___ AVAILABLE DATA

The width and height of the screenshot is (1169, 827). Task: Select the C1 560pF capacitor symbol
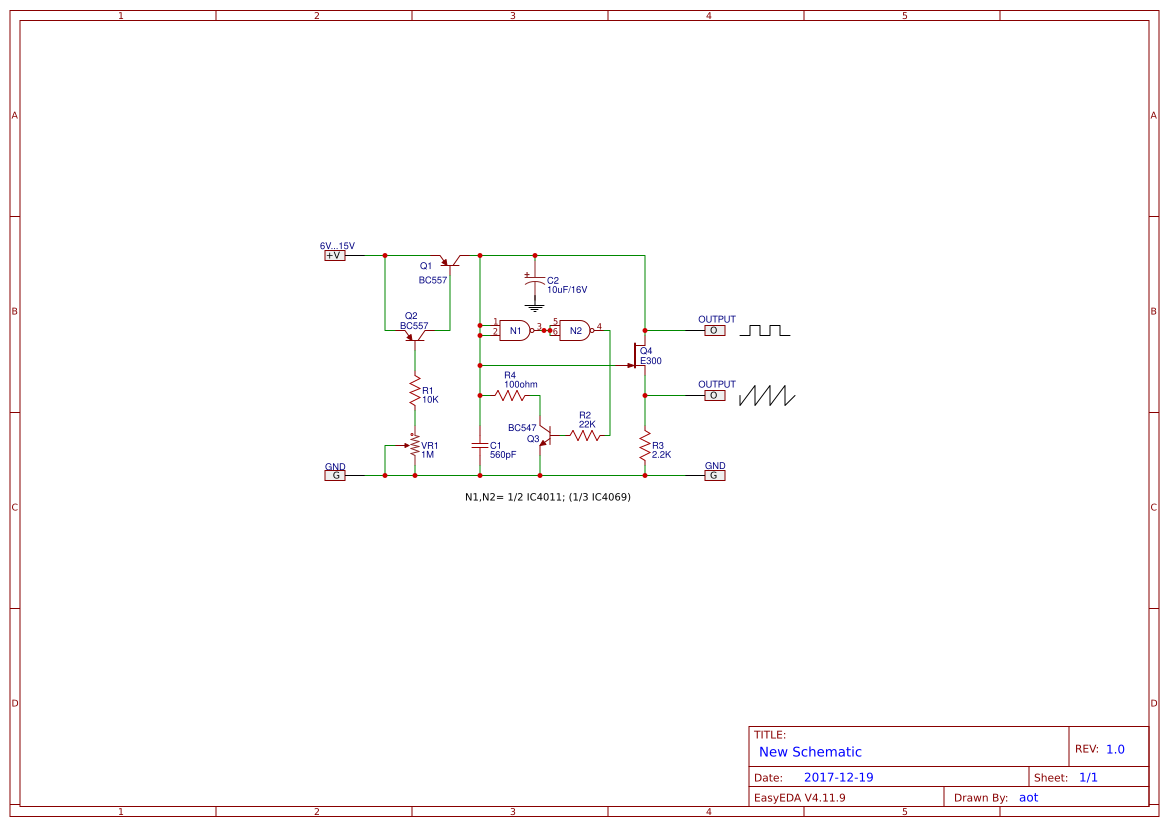click(x=480, y=445)

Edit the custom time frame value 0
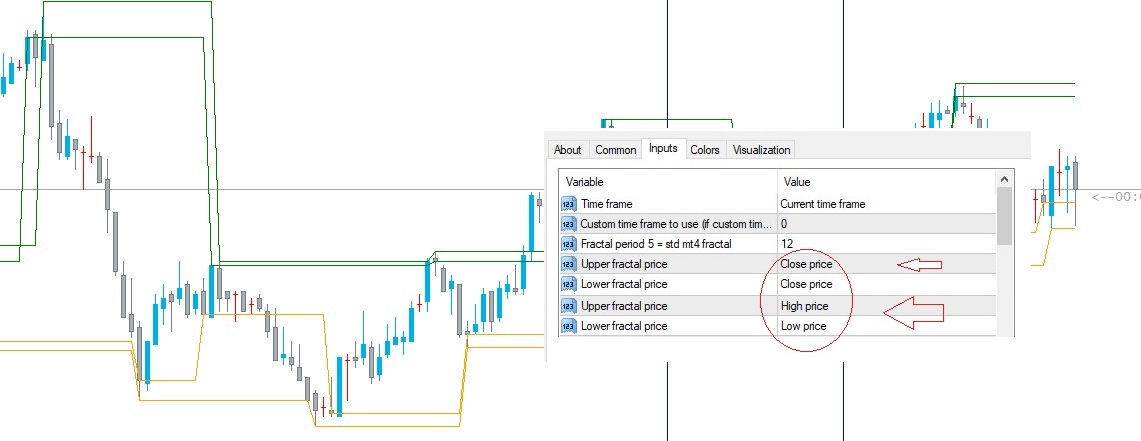coord(885,224)
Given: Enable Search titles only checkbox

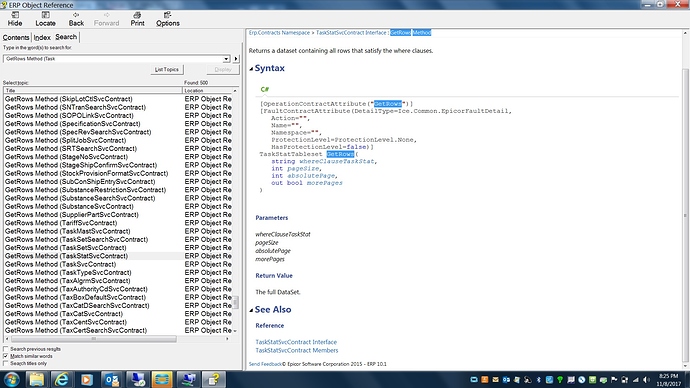Looking at the screenshot, I should pos(6,363).
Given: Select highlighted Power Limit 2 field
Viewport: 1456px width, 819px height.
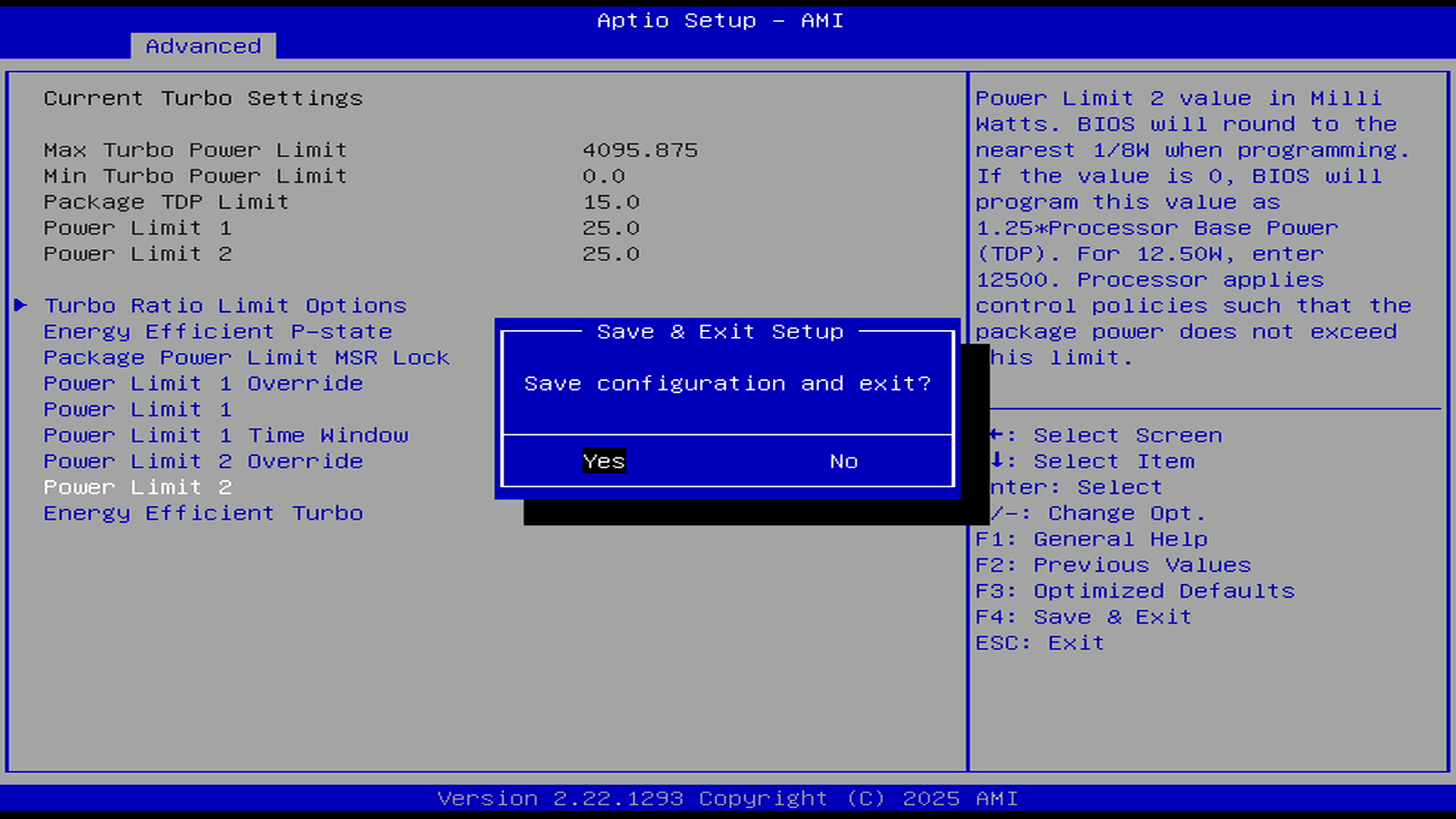Looking at the screenshot, I should tap(137, 487).
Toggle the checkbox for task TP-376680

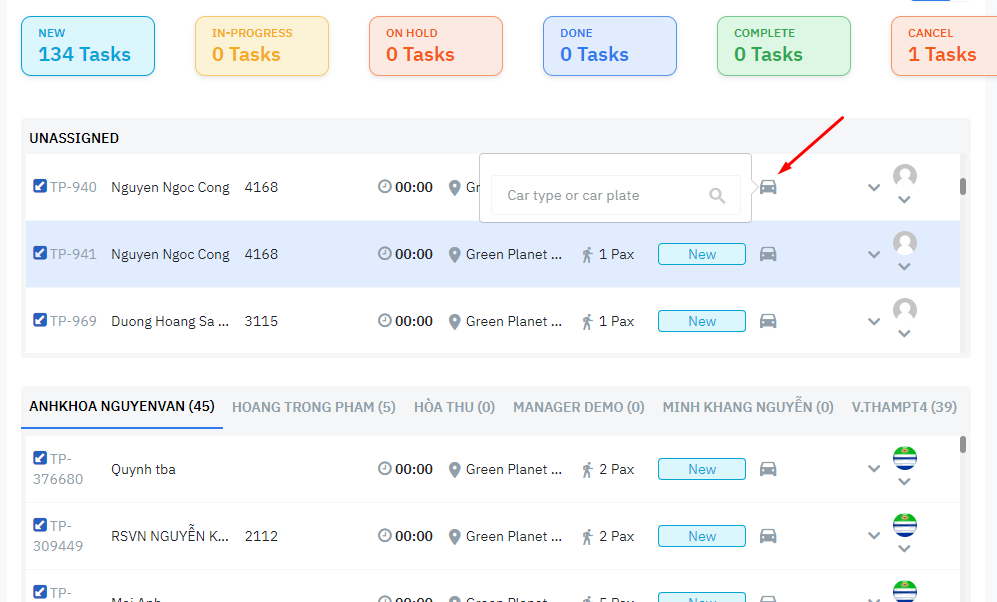(40, 458)
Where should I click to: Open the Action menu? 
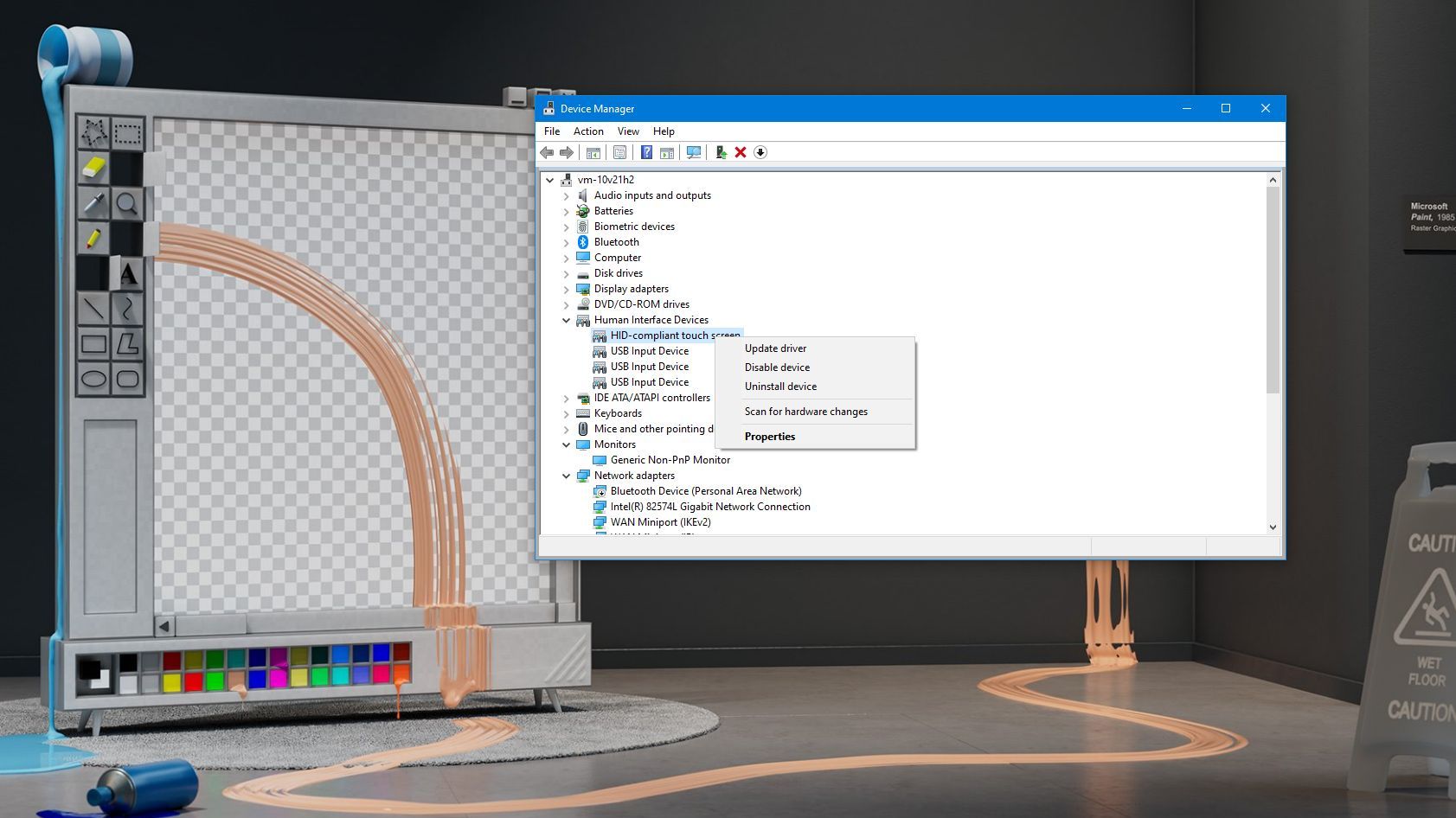pos(588,131)
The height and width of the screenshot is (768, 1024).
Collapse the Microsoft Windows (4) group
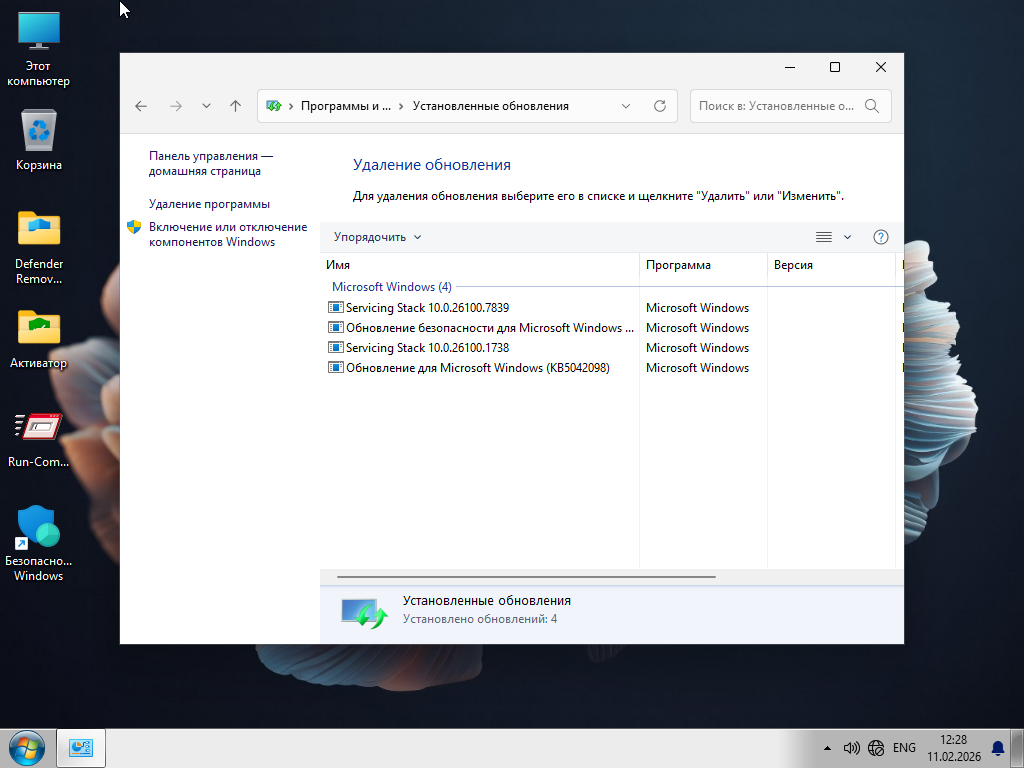point(391,287)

______

- [TASK DIRECTIONS] Your answer should reproduce every line of the data verbatim and include no images.

- [ANSWER TO THIS PROBLEM]
The width and height of the screenshot is (1169, 827). Task: Select the C1 560pF capacitor symbol
click(x=480, y=445)

Edit the custom time frame value 0
coord(885,224)
Given: Enable Search titles only checkbox

Looking at the screenshot, I should pos(6,363).
Given: Select highlighted Power Limit 2 field
Viewport: 1456px width, 819px height.
Looking at the screenshot, I should tap(137, 487).
Toggle the checkbox for task TP-376680

(40, 458)
Where should I click to: Open the Action menu? 
pos(588,131)
The height and width of the screenshot is (768, 1024).
Collapse the Microsoft Windows (4) group
point(391,287)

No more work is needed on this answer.